(Stored items from a collection)
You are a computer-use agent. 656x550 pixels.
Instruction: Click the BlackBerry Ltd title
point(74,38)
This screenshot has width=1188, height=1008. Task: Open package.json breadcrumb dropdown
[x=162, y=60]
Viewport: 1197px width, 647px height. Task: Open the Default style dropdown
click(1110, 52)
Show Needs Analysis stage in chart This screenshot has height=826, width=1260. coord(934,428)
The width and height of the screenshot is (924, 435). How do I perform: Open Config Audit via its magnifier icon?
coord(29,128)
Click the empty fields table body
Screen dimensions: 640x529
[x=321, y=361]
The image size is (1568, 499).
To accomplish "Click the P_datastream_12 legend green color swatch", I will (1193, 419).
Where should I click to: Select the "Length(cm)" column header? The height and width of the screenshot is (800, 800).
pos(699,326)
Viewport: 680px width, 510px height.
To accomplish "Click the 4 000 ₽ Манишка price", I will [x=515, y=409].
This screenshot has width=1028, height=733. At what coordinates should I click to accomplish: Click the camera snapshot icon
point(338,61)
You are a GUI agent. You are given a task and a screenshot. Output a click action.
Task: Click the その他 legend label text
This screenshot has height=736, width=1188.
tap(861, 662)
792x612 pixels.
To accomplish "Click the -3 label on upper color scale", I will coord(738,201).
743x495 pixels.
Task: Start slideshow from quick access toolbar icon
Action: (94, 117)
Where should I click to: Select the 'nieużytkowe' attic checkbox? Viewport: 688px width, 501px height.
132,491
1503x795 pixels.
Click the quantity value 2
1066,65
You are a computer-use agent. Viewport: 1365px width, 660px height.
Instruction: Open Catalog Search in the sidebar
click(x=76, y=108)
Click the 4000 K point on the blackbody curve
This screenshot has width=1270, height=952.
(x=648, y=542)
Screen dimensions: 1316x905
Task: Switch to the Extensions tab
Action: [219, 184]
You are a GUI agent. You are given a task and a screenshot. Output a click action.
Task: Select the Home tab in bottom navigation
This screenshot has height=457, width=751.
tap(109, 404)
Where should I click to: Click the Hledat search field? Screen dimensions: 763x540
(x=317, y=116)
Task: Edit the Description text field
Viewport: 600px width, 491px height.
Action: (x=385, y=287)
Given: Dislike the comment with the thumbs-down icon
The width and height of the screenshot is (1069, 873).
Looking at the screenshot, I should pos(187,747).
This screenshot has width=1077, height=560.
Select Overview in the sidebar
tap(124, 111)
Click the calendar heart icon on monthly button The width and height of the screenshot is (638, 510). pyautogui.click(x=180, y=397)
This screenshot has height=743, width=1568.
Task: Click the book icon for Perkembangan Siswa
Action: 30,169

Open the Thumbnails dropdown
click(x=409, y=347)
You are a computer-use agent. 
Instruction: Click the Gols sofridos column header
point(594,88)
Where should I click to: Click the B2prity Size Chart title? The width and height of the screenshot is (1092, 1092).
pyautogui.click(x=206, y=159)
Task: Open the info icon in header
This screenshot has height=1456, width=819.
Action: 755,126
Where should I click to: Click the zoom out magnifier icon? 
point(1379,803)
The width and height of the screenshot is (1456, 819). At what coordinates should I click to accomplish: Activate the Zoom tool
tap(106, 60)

» TASK STATEMENT: Please copy, exactly and with nothing else, the lines above beginning at the line that has "Click the quantity value 2" and ending with the line that has "Task: Edit the Description text field".

» TASK SOLUTION:
Click the quantity value 2
1066,65
You are a computer-use agent. Viewport: 1365px width, 660px height.
Instruction: Open Catalog Search in the sidebar
click(x=76, y=108)
Click the 4000 K point on the blackbody curve
This screenshot has width=1270, height=952.
(x=648, y=542)
Screen dimensions: 1316x905
Task: Switch to the Extensions tab
Action: [219, 184]
You are a GUI agent. You are given a task and a screenshot. Output a click action.
Task: Select the Home tab in bottom navigation
This screenshot has height=457, width=751.
tap(109, 404)
Where should I click to: Click the Hledat search field? Screen dimensions: 763x540
(x=317, y=116)
Task: Edit the Description text field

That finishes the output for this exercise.